(Records supplied Opens)
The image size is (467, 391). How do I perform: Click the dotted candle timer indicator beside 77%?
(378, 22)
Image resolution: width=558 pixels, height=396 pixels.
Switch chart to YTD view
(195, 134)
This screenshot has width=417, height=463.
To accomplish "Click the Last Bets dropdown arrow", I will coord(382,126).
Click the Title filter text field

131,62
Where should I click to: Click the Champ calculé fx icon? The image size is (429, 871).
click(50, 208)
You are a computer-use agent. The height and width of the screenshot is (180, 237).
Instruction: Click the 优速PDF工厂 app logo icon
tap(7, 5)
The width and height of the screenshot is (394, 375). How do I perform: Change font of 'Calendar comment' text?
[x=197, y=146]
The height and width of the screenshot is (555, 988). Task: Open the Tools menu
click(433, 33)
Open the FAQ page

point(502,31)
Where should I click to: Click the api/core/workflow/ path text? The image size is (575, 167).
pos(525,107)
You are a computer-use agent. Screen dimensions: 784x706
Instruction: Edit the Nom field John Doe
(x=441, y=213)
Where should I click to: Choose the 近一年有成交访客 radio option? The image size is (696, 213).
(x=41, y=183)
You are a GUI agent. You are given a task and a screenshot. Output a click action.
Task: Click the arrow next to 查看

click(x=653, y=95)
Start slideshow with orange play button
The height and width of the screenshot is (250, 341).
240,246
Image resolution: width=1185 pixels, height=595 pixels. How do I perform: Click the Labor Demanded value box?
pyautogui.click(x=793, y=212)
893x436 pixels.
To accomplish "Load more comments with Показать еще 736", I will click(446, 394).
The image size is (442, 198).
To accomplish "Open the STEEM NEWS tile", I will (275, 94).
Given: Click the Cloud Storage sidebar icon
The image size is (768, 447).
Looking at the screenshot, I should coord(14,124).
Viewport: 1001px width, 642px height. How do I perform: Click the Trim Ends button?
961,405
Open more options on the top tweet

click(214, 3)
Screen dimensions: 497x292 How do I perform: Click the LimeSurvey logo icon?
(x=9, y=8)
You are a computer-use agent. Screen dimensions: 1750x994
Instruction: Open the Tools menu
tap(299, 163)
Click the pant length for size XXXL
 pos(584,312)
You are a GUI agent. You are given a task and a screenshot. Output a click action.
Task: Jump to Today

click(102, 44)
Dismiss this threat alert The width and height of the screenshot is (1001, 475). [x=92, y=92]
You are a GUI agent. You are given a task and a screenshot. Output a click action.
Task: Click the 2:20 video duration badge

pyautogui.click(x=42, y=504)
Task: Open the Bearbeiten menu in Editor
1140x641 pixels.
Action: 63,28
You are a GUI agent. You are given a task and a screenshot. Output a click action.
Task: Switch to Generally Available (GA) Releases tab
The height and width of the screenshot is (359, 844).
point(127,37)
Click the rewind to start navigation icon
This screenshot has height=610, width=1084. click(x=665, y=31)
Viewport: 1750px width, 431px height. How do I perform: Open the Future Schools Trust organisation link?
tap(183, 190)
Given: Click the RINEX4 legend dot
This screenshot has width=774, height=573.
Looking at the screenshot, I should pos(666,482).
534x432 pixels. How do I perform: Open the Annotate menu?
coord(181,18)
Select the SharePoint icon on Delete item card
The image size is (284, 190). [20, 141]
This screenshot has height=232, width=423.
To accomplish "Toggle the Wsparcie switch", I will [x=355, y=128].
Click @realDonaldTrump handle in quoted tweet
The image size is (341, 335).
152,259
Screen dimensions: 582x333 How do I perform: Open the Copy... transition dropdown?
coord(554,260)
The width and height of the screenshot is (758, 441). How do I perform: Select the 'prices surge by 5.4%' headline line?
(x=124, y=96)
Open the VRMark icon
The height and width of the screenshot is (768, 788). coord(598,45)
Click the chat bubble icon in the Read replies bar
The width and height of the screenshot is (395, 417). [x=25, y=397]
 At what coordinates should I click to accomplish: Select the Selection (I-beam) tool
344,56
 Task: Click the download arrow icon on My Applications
(Records supplied Closes)
**Exercise requirements:**
The records above must be written out again exactly.

**Answer to the exercise:**
The image size is (467, 391). How do I perform: Click the dotted candle timer indicator beside 77%?
(378, 22)
Image resolution: width=558 pixels, height=396 pixels.
Switch chart to YTD view
(195, 134)
This screenshot has width=417, height=463.
To accomplish "Click the Last Bets dropdown arrow", I will coord(382,126).
Click the Title filter text field

131,62
Where should I click to: Click the Champ calculé fx icon? The image size is (429, 871).
click(50, 208)
You are a computer-use agent. The height and width of the screenshot is (180, 237).
Instruction: Click the 优速PDF工厂 app logo icon
tap(7, 5)
The width and height of the screenshot is (394, 375). How do I perform: Change font of 'Calendar comment' text?
[x=197, y=146]
The height and width of the screenshot is (555, 988). Task: Open the Tools menu
click(433, 33)
Open the FAQ page

point(502,31)
Where should I click to: Click the api/core/workflow/ path text? The image size is (575, 167).
pos(525,107)
You are a computer-use agent. Screen dimensions: 784x706
Instruction: Edit the Nom field John Doe
(x=441, y=213)
Where should I click to: Choose the 近一年有成交访客 radio option? The image size is (696, 213).
(x=41, y=183)
You are a GUI agent. You are given a task and a screenshot. Output a click action.
Task: Click the arrow next to 查看

click(x=653, y=95)
Start slideshow with orange play button
The height and width of the screenshot is (250, 341).
240,246
Image resolution: width=1185 pixels, height=595 pixels. How do I perform: Click the Labor Demanded value box?
pyautogui.click(x=793, y=212)
893x436 pixels.
To accomplish "Load more comments with Показать еще 736", I will click(446, 394).
The image size is (442, 198).
To accomplish "Open the STEEM NEWS tile", I will (275, 94).
Given: Click the Cloud Storage sidebar icon
The image size is (768, 447).
Looking at the screenshot, I should coord(14,124).
Viewport: 1001px width, 642px height. How do I perform: Click the Trim Ends button?
961,405
Open more options on the top tweet

click(214, 3)
Screen dimensions: 497x292 How do I perform: Click the LimeSurvey logo icon?
(x=9, y=8)
You are a computer-use agent. Screen dimensions: 1750x994
Instruction: Open the Tools menu
tap(299, 163)
Click the pant length for size XXXL
 pos(584,312)
You are a GUI agent. You are given a task and a screenshot. Output a click action.
Task: Jump to Today

click(102, 44)
Dismiss this threat alert The width and height of the screenshot is (1001, 475). [x=92, y=92]
You are a GUI agent. You are given a task and a screenshot. Output a click action.
Task: Click the 2:20 video duration badge

pyautogui.click(x=42, y=504)
Task: Open the Bearbeiten menu in Editor
1140x641 pixels.
Action: 63,28
You are a GUI agent. You are given a task and a screenshot. Output a click action.
Task: Switch to Generally Available (GA) Releases tab
The height and width of the screenshot is (359, 844).
point(127,37)
Click the rewind to start navigation icon
This screenshot has height=610, width=1084. click(x=665, y=31)
Viewport: 1750px width, 431px height. How do I perform: Open the Future Schools Trust organisation link?
tap(183, 190)
Given: Click the RINEX4 legend dot
This screenshot has width=774, height=573.
Looking at the screenshot, I should pos(666,482).
534x432 pixels. How do I perform: Open the Annotate menu?
coord(181,18)
Select the SharePoint icon on Delete item card
The image size is (284, 190). [20, 141]
This screenshot has height=232, width=423.
To accomplish "Toggle the Wsparcie switch", I will [x=355, y=128].
Click @realDonaldTrump handle in quoted tweet
The image size is (341, 335).
152,259
Screen dimensions: 582x333 How do I perform: Open the Copy... transition dropdown?
coord(554,260)
The width and height of the screenshot is (758, 441). How do I perform: Select the 'prices surge by 5.4%' headline line?
(x=124, y=96)
Open the VRMark icon
The height and width of the screenshot is (768, 788). coord(598,45)
Click the chat bubble icon in the Read replies bar
The width and height of the screenshot is (395, 417). [x=25, y=397]
 At what coordinates should I click to accomplish: Select the Selection (I-beam) tool
344,56
 Task: Click the download arrow icon on My Applications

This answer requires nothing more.